Novembre 2021
CAMBODGE
Un gigantesque barrage chinois menace les droits
de plusieurs peuples autochtones

Dans une étude récente, l'organisation non gouvernementale Human Rights Watch (HRW) a mis en lumière l'impact social et environnemental négatifs du barrage hydroélectrique Lower Sesan 2 construit dans le nord-est du Cambodge. La réalisation de cet ouvrage dans le bassin du Mékong a coûté quelque 800 millions de dollars. Il s'inscrit dans le programme « des nouvelles routes de la soie » porté par la Chine ; son exploitation a démarré en 2018. L'entreprise publique China Huaneng Group est la principale opératrice de cette construction majeure dans le pays qui illustre les liens étroits entre Pékin et le Premier ministre cambodgien Hun Sen en poste depuis plus de trois décennies. Des journalistes cambodgiens ont signalé rencontrer des difficultés lorsqu'ils cherchaient à obtenir des informations sur le programme chinois.
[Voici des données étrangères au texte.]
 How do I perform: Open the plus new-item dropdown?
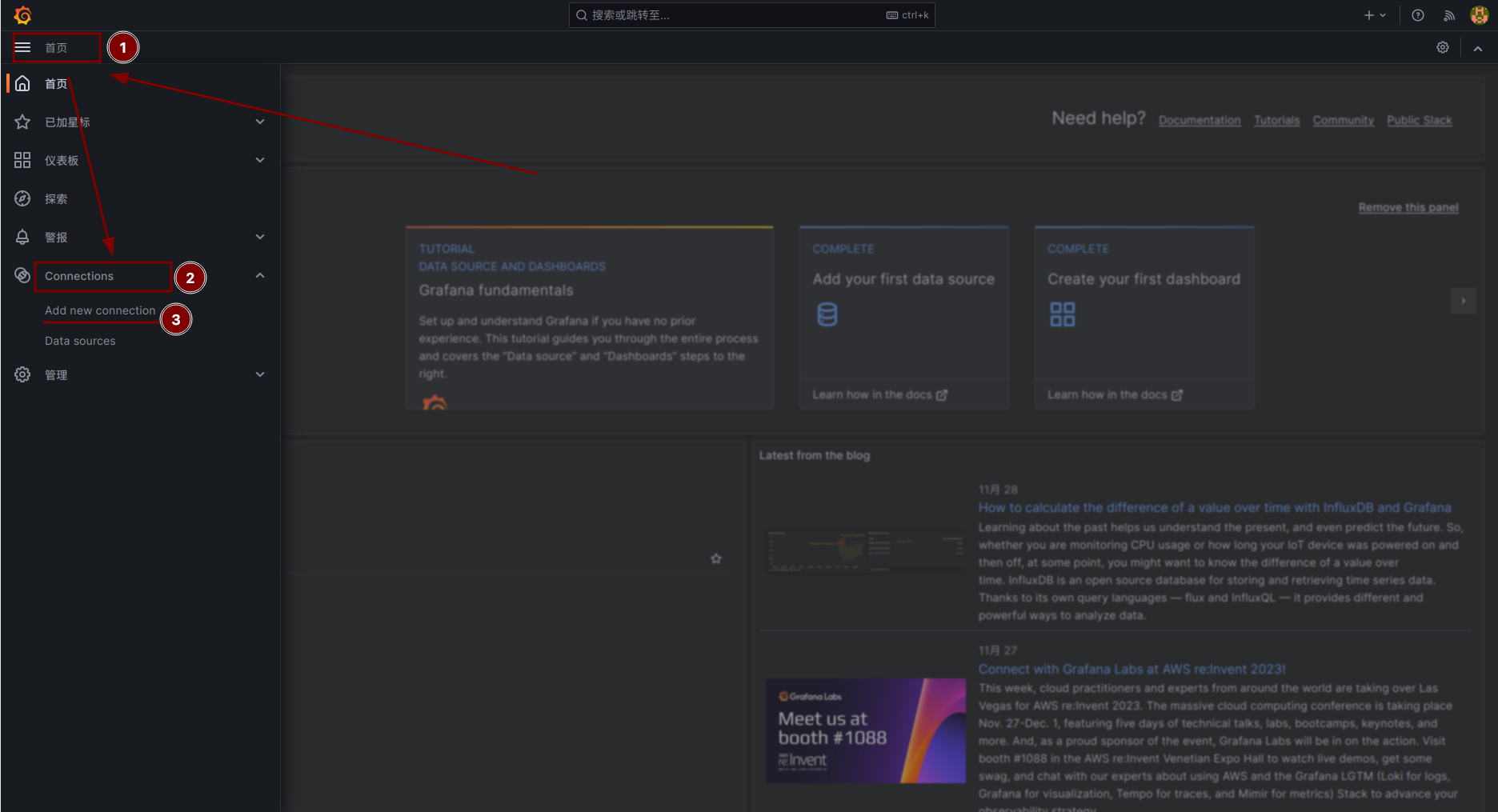click(x=1374, y=15)
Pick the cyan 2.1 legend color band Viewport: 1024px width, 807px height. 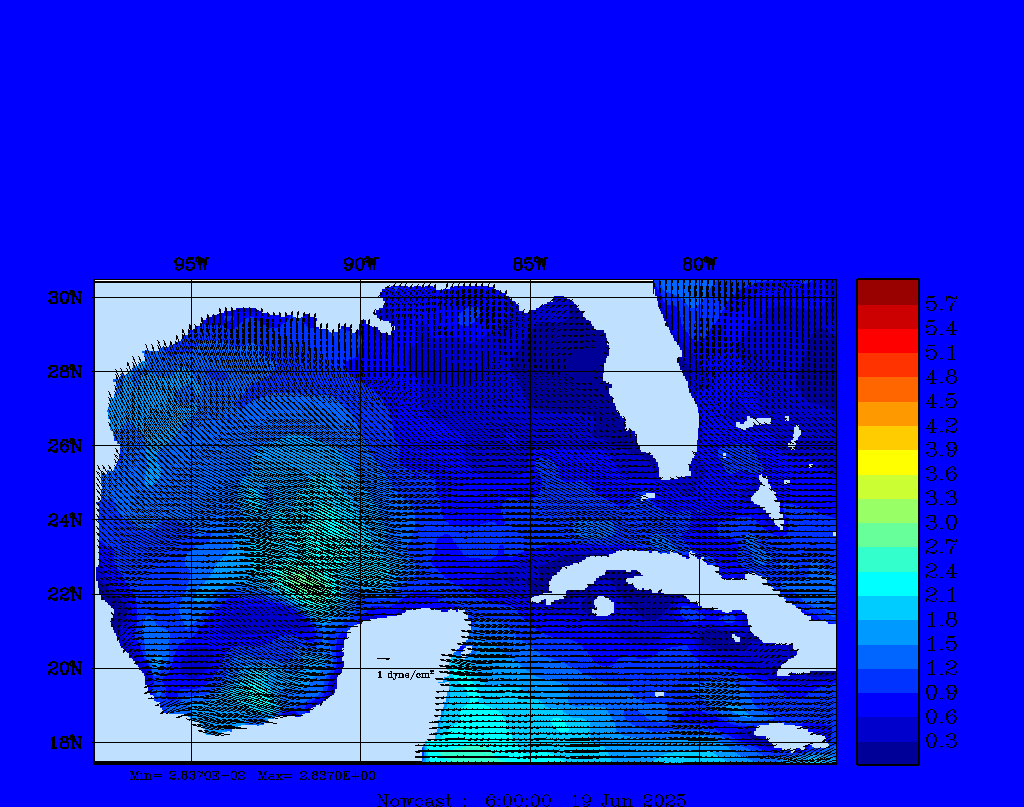pos(887,584)
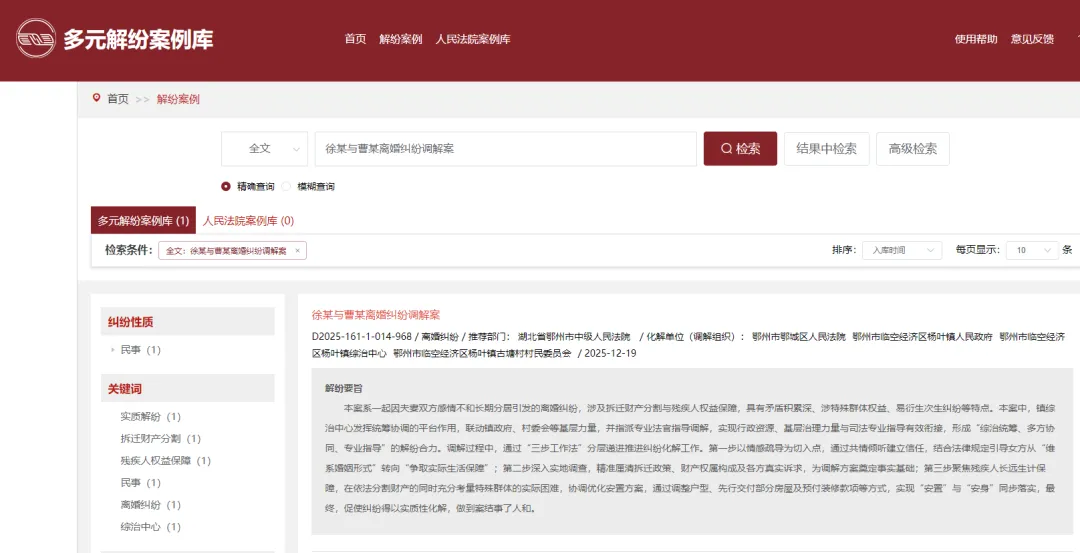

Le 10 août dernier, HRW a publié un rapport de 137 pages intitulé Underwater : Human Rights Impacts of a China Belt and Road Project in Cambodia (« Sous l'eau : Conséquences sur les droits humains au Cambodge d'un projet s'intégrant aux « nouvelles routes de la soie »). Cette étude a nécessité des travaux de recherche qui ont débuté en 2019 et des entretiens menés auprès d'une soixantaine de parties prenantes dont des représentants de la société civile, des universitaires et des scientifiques. Selon ce document, entre 4 500 et 5 000 habitations ont été englouties à cause du barrage. Elles étaient situées dans des villages proches des rivières de Sesan et de Srepeok.
Plusieurs groupes autochtones et minorités ethniques sont concernées : les communautés Bunong, Brao, Kuoy, Lao, Jarai, Kreung, Kavet, Tampuan, Kachok, etc. HRW estime que les populations déplacées n'ont été ni suffisamment protégées ni convenablement indemnisées par Phnom Penh et son partenaire chinois, comme en témoigne un résident du village de Bunong :
« L'entreprise n'a pas pris en compte les droits autochtones. Ils nous ont juste dit de partir. Lors de la consultation, ils ont décidé pour nous, sans nous interroger sur nos souhaits ou nos besoins ».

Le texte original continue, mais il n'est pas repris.